Keith Moon was a legendary prankster and storyteller. And maybe sometimes he'd exaggerate a story for comic effect - never more so than with the story of his 21st birthday party at the Holiday Inn, Flint, Michigan in 1967.
Talking to Rolling Stone in 1972, Moon recounted a tale of destruction that began with him starting to drink at 10am.
Later that day, The Who played a show, supporting Herman's Hermits, that Moon had no memory of, and when the after-show party at the hotel developed into a food fight, fire extinguishers were set off, and the police were called.
Confronted by the sheriff, Moon said: "I ran out, jumped into the first car I came to, which was a brand new Lincoln Continental. It was parked on a slight hill and when I took the handbrake off, it started to roll and it smashed straight through this pool surround [fence] and the whole Lincoln Continental went into the ‘Oliday Inn swimming pool, with me in it."
Stuck underwater as the car fills, Moon claimed that, "In a startling moment of logical I said, 'Well, I can’t open the doors until the pressure is the same . . .' It’s amazing ‘ow I remembered those things from my physics class! I knew I’d ‘ave to wait until the pressure was the same.
"When there’s just enough air in the top of the car to take a gulp, I fill up me lungs, throw open the door and go rising to the top of the pool. I figured there’d be quite a crowd gathered by now. After all, I’d been down there underwater for some time. I figured they’d be so grateful I was alive, they’d overlook the Lincoln Continental. But no. There’s only one person standing there and ‘e’s the pool cleaner and ‘e’s got to have the pool clean in the morning, and he’s furious.
"So I went back to the party, streaming water, still in me underpants. The first person I see is the sheriff and he’s got ‘is ‘and on ‘is gun. Sod this! And I ran, I started to leg it out the door, and I slipped on a piece of marzipan and fell flat on me face and knocked out me tooth. Ah-ha-ha-Ha-Ha-Hahaha!
"I spent the remainder of the night under the custody of the sheriff at a dentist’s."
The story grew, the Lincoln became a Rolls Royce, and the Rolls-in-the-swimming-pool has since become a mainstay of rock mythology, a perfect image of rock'n'roll excess. Oasis recreated the image for the cover of third album Be Here Now. But did it actually happen? Even the people who were there aren't sure.
DJ Peter Cavanaugh of WTAC Radio was at the party. "I heard the ruckus," he says, "and I went outside, and the first thing I saw was the vehicle in the pool. We’d all had several beers, and some other stuff too, so things can get a little cloudy, but I clearly remember seeing the vehicle in the pool."
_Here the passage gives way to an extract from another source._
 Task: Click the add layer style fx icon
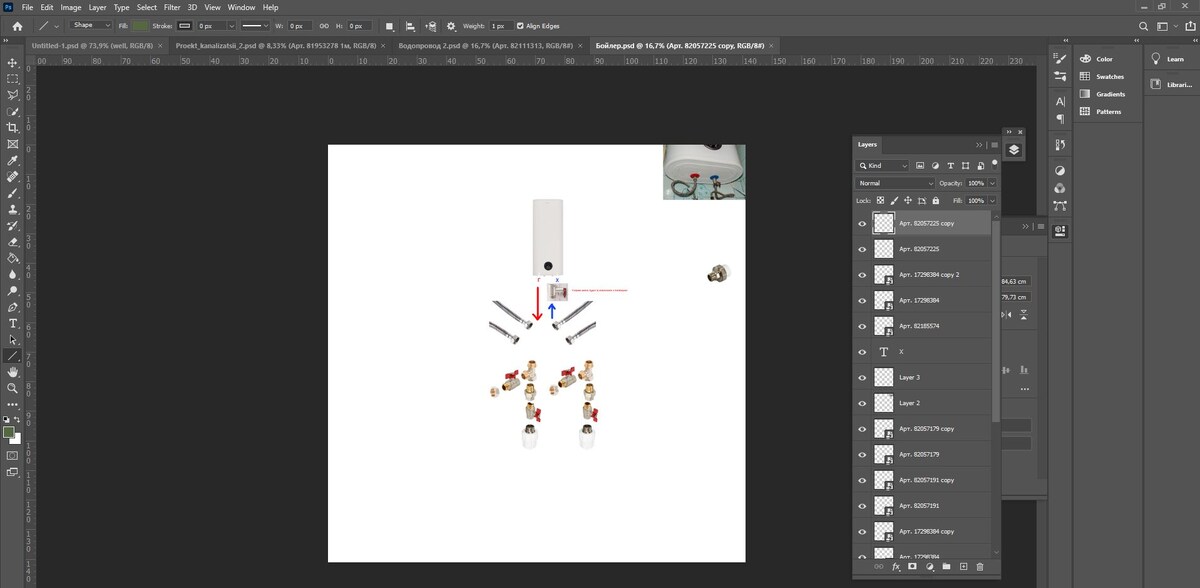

Barry Whitwam, the drummer for Herman’s Hermits, remembers differently: "There was no car in the pool, only all the pool tables and chairs, and Keith never came back dripping water."
Peter Noone, the Herman's singer agrees: "That never happened. He would tell stories. He just forgot what happened."
By all accounts, Herman's Hermits were hit with a bill for $25,000 for new carpets, wallpaper and ceilings.
The Who's Roger Daltrey, however, remembers it differently: "I saw it," he says. "We paid the bill [for the damages]. It was $50,000. It’s vague now, but I just remember the car in the pool. But then I read in the biography [Dear Boy by Tony Fletcher] that never happened, so maybe I’ve been living someone else’s life, I don’t know."
His bandmate John Entwistle disagreed: "He never drove a car into the swimming pool," said Entwistle. "He couldn’t even drive."